I'm sorry I don't know how to even start the problem. I know that if it is an odd degree polynomial then it has roots.
Thank you. The second part confuses me the most. This is from an undergrad Real Analysis homework.
On
If $p$ has no roots, consider $f(x) = |\frac{1}{p(x)}|$. This is well-defined and continuous, and for some $N$, we have that $|x| > N$ implies $f(x) < 1$. Now $f$ assumes a max on the compact $[-N,N]$....
On
If your polynomial is of an odd degree, then:
$$\lim_{x\to-\infty}p(x)=\lim_{x\to-\infty}a_n\cdot x^n=-\infty$$ $$\lim_{x\to+\infty}p(x)=\lim_{x\to+\infty}a_n\cdot x^n=+\infty$$ So there is a root, or else there is a $x$ where $p(x)=0$.

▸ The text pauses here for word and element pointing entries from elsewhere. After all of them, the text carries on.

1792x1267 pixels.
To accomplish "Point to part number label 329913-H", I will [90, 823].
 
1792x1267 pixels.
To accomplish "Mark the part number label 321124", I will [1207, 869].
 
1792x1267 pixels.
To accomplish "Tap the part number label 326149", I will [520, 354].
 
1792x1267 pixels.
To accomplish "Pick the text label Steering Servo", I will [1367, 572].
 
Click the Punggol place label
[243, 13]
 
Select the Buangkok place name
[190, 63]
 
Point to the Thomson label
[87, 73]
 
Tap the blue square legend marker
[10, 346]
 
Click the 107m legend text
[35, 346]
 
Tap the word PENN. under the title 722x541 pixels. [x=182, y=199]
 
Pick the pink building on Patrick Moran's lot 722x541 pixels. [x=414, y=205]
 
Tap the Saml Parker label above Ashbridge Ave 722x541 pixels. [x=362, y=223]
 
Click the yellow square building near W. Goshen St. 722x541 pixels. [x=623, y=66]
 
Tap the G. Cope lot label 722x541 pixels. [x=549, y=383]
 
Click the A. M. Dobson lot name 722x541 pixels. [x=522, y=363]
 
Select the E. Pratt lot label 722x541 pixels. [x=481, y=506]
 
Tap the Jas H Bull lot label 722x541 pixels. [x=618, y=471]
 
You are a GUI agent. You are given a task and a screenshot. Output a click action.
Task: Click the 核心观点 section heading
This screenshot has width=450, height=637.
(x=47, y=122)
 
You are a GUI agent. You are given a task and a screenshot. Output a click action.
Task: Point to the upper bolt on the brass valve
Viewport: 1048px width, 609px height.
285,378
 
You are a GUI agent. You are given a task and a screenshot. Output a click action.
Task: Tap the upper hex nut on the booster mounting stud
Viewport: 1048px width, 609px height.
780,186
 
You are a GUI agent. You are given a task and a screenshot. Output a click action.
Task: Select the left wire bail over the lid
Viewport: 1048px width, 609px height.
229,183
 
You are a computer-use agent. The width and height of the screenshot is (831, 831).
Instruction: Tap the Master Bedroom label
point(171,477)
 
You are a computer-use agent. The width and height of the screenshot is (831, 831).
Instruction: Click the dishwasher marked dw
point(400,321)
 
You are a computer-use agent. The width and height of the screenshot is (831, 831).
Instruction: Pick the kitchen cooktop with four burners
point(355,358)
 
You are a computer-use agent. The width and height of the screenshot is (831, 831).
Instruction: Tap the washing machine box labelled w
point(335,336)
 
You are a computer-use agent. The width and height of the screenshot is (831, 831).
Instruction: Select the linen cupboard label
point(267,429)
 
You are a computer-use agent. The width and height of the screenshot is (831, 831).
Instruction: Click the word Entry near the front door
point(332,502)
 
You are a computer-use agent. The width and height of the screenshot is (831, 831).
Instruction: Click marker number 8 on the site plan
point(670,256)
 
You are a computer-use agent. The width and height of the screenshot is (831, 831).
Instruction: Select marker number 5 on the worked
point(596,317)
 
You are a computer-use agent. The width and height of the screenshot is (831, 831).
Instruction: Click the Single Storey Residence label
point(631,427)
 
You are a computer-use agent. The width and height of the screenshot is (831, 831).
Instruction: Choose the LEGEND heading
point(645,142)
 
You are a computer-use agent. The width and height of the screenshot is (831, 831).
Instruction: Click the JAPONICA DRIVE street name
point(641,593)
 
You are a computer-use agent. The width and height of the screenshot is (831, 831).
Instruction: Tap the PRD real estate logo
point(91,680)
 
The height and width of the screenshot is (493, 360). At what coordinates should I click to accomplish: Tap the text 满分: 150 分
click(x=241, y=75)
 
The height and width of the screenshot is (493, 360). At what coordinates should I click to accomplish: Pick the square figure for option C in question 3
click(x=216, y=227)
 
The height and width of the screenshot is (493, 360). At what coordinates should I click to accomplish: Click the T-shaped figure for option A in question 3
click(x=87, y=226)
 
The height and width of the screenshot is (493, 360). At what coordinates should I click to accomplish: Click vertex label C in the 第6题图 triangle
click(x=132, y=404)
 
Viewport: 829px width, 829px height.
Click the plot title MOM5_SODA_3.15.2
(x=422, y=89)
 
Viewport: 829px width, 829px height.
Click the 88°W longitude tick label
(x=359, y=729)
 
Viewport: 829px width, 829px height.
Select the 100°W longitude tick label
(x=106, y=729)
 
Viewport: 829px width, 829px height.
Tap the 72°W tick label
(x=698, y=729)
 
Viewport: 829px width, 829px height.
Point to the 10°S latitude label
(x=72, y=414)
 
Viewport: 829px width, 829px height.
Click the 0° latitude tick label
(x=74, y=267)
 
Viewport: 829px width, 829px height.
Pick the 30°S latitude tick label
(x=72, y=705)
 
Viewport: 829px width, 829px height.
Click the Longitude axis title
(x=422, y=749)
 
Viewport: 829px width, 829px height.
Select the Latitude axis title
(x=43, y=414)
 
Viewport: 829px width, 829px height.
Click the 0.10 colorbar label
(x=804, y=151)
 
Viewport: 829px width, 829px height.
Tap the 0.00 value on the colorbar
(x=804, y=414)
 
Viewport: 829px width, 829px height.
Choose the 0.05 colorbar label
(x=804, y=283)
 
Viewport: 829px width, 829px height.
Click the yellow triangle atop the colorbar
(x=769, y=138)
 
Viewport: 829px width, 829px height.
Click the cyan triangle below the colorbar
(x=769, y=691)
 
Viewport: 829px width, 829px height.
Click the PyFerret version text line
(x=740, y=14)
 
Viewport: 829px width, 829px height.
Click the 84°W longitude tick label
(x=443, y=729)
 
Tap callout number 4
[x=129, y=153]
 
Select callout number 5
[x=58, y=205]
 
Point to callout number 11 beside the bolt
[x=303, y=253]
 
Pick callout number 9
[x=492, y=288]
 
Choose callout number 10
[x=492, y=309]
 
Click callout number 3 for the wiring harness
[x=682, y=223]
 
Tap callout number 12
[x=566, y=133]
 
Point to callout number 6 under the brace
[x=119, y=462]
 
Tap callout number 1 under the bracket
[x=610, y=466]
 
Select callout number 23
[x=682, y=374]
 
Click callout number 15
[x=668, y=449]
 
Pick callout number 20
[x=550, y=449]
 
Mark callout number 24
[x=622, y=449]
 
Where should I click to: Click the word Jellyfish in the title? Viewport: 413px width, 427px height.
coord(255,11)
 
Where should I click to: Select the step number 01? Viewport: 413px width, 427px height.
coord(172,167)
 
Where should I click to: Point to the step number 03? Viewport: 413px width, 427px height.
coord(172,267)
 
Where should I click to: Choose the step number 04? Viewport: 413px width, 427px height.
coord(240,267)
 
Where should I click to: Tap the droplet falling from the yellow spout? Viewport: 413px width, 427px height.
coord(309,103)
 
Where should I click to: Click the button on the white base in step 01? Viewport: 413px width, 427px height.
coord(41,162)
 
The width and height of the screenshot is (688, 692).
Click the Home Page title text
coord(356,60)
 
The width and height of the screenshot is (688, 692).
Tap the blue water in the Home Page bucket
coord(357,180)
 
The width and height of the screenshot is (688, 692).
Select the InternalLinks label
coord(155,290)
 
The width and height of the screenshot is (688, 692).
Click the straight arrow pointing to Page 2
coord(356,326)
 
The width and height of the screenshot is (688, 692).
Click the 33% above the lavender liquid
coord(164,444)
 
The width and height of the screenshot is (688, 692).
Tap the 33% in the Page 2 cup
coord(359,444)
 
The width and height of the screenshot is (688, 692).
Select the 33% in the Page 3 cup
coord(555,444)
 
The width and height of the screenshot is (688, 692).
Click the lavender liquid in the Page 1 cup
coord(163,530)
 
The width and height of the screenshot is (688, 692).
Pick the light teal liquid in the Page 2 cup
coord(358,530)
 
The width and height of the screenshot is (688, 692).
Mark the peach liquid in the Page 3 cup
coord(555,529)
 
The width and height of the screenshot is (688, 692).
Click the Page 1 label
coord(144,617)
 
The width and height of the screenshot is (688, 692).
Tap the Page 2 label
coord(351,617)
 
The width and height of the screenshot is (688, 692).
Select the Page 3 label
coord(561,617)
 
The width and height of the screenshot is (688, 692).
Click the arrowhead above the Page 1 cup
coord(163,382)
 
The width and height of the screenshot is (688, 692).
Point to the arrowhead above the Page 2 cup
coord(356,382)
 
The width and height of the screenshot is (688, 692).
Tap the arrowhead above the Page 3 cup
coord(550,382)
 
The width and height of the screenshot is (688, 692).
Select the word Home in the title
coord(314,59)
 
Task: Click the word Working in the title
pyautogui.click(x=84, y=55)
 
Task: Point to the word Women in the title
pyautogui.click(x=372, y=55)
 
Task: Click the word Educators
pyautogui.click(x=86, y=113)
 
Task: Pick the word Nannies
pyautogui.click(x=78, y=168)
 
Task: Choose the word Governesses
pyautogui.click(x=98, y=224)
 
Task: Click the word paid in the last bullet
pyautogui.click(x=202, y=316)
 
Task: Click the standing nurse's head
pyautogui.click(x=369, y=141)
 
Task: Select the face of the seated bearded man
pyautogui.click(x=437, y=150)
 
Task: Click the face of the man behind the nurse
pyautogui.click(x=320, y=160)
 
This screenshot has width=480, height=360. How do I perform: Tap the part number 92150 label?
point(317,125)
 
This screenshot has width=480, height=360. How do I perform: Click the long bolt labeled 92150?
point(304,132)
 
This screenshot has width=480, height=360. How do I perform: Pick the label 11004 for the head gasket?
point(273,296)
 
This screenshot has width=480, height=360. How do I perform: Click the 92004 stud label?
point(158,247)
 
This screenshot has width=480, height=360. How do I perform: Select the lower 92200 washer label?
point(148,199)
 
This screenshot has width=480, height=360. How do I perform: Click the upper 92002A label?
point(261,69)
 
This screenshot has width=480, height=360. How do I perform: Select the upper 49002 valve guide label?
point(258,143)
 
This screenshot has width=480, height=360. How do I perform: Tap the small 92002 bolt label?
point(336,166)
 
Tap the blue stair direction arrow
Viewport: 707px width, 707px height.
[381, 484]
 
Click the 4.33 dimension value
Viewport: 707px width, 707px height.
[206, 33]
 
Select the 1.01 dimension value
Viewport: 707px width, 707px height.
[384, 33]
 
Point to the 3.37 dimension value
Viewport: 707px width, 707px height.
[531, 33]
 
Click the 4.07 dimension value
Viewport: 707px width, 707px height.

If your polynomial is of an even degree, then you are not sure if it has a root. But it's first derivative $p'(x)$ is a polynomial of an odd degree($p'(x)=a_n n x^{n-1}+...+a_1$). As I showed before this polynomial has a root, which means there is an $x$ for which $p'(x)=0$, which in turn means that there are some $x$ where $p(x)$ has it's local minimum or local maximum value. Since $a_n>0$ and $p(x)$ tends to $+\infty$ when $x\to-\infty$ or $+\infty$ then at at least one $x$ of the above equation the polynomial has a global minimum value.
So we proved that for any polynomial either it has a root or it has a minimum value.
On
We recall the well-known fact that polynomials are continuous; thus:
If such a polynomial $p(x)$,
$p(x) = \displaystyle \sum_0^n a_i x^i, \tag 1$
with $a_n > 0$, has no roots, then $n = \deg p(x)$ is even; for if $\deg p(x)$ were odd, then since $a_n > 0$, and the highest degree term $a_n x^n$ dominates for sufficiently large $\vert x \vert$, that is,
$x \to -\infty \Longrightarrow p(x) \to -\infty, \tag 2$
$x \to \infty \Longrightarrow p(x) \to \infty; \tag 3$
it is but a short step, via the intermediate value theorem, to see that $p(x)$ has a zero in $\Bbb R$. So if $p(x)$ has no root, then $\deg p(x)$ is even. But then we have, again since $a_n > 0$, that
$\vert x \vert \to \infty \Longrightarrow p(x) \to \infty; \tag 4$
this means that, given any $B > 0$, there exists $L>0$ such that
$\vert x \vert > L \Longrightarrow p(x) > B; \tag 5$
we also observe that
$p(0) = a_0 > 0; \tag 6$
since $p(x)$ never $0$, it cannot change sign; thus (6) follows from (4)-(5). If we now choose $B > a_0$, and $L$ accordingly large, we affirm that the continuous function $p(x)$ attains its minimum value $p_{min} \le a_0$ at some $x_0 \in [-L, L]$.
And that is indeed that, is it not?
Hint: Recall that polynomials are continuous on $\Bbb R$; note that $p(x)\to\infty$ as $x\to\infty$; if $p(x)\lt 0$ for some $x=a$, apply IVT to $p$ on $[a,\infty)$; if $p(x)\gt 0$ for all $x$, recall that $\Bbb R$ has the glb property.